Por Roberta Soares, repórter do Jornal do Commercio Não existe almoço de graça.
Desde que comecei a cobrir o setor de transporte, doze anos atrás, passei a ouvir essa expressão com frequência.
Bastante usada no meio econômico, significa dizer que alguém paga a conta.
Sempre, em qualquer situação.
E no transporte público não é diferente.
Ao contrário, é um dos setores onde ela mais faz sentido.

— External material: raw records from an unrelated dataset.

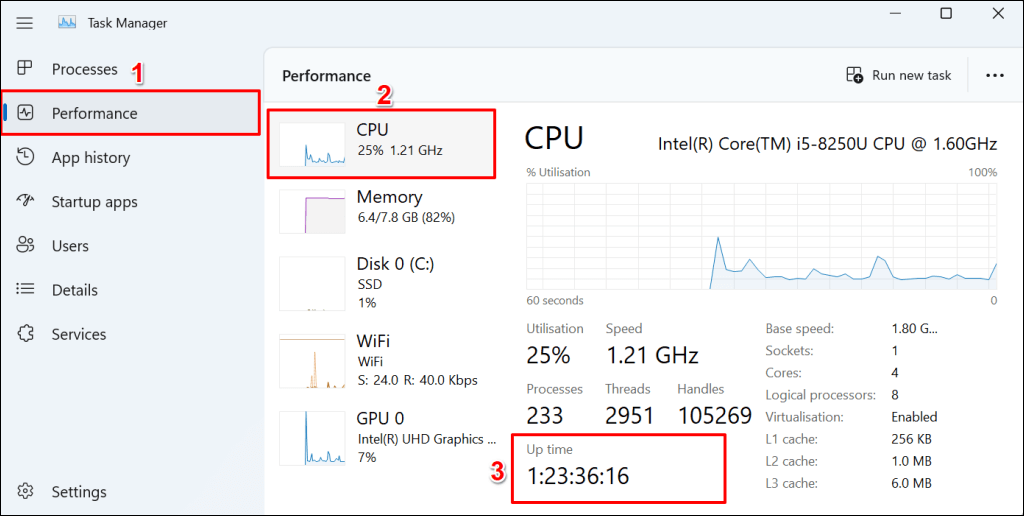Click the Processes icon in sidebar
Screen dimensions: 1024x516
[26, 69]
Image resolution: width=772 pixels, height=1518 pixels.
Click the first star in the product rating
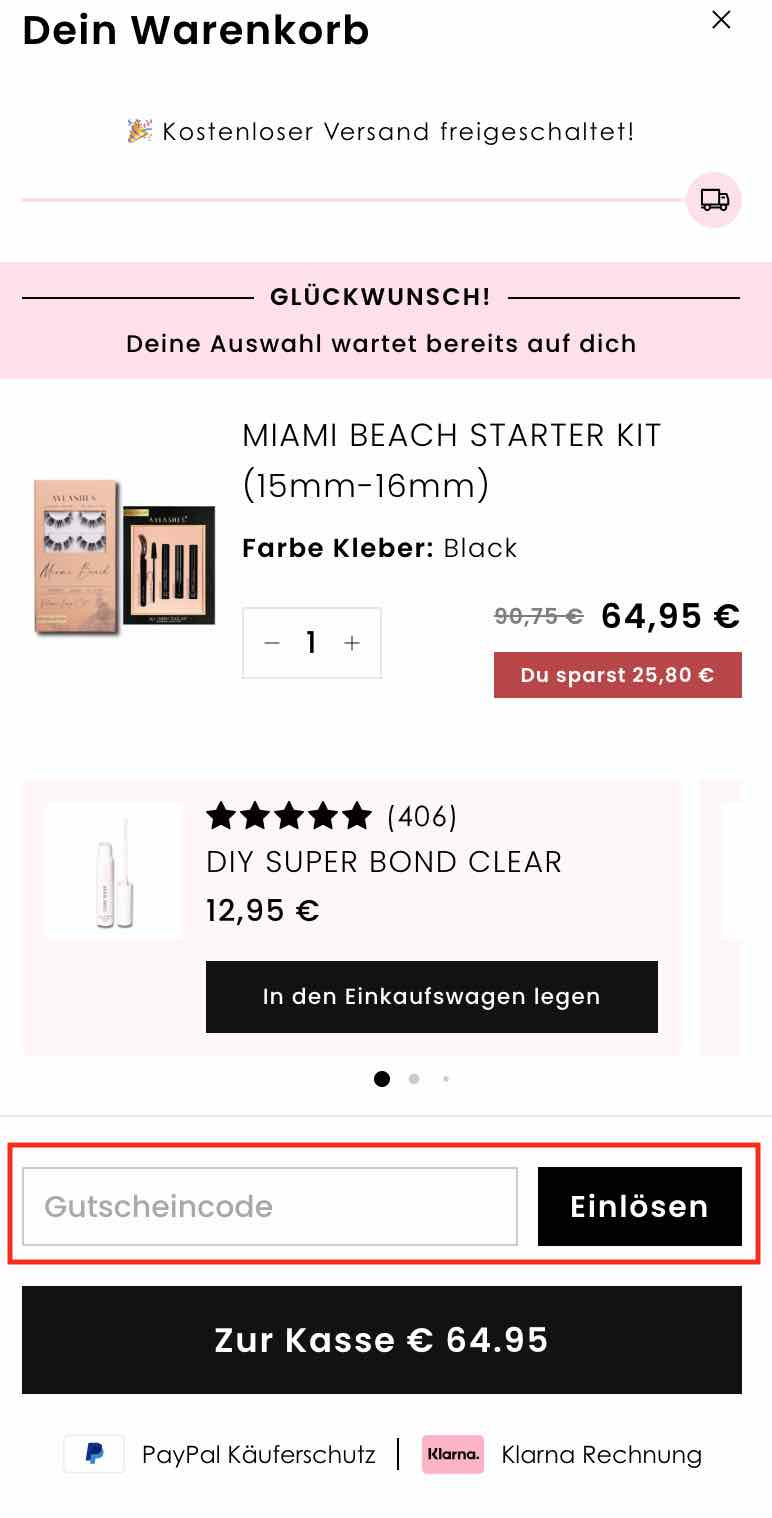[219, 816]
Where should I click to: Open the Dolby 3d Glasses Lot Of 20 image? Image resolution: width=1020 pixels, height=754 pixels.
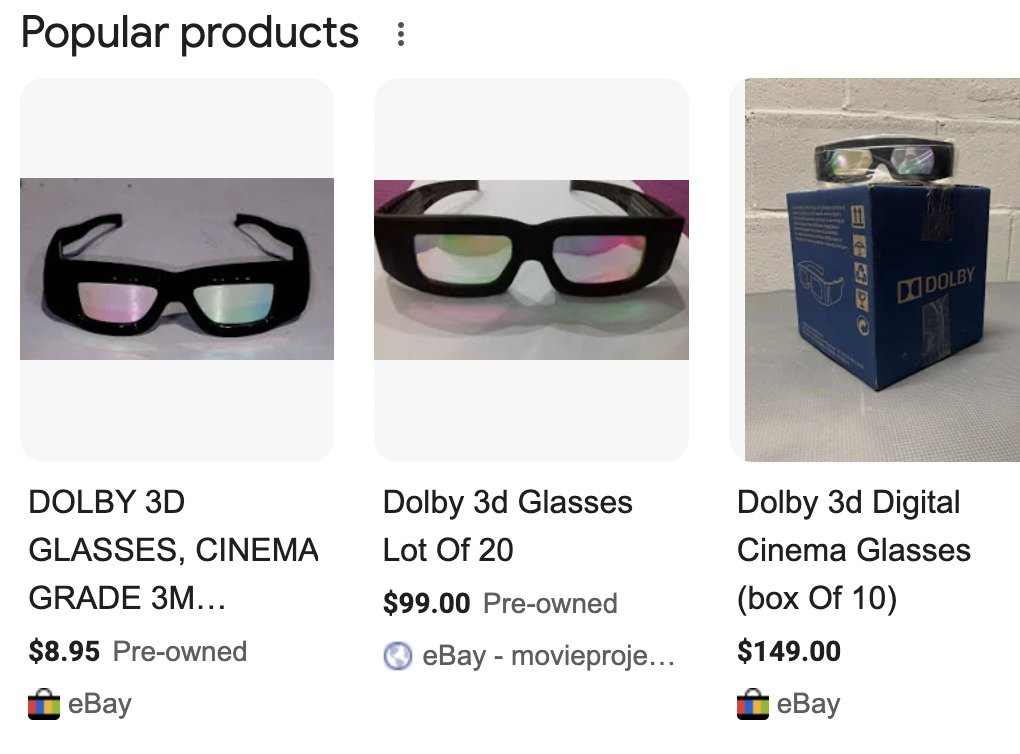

A conta pode ser paga de três formas.
Pelo Estado (gestor do sistema de transporte, no caso de Pernambuco), com a decisão de subsidiar o sistema, ou convencendo, através de pressão ou contratos legais, os empresários a reduzirem o lucro do negócio (na RMR gira em torno de 12%, dizem).
Pelos empresários, que abririam mão do percentual do lucro, mesmo estando no setor para gerir um negócio e, logicamente, lucrar.
Ou, por último, pela população, de duas formas: pagando o reajuste das passagens, dado porque o Estado não subsidia o sistema nem os empresários abrem mão do lucro, ou perdendo qualidade do serviço, comprometido pela redução da frota.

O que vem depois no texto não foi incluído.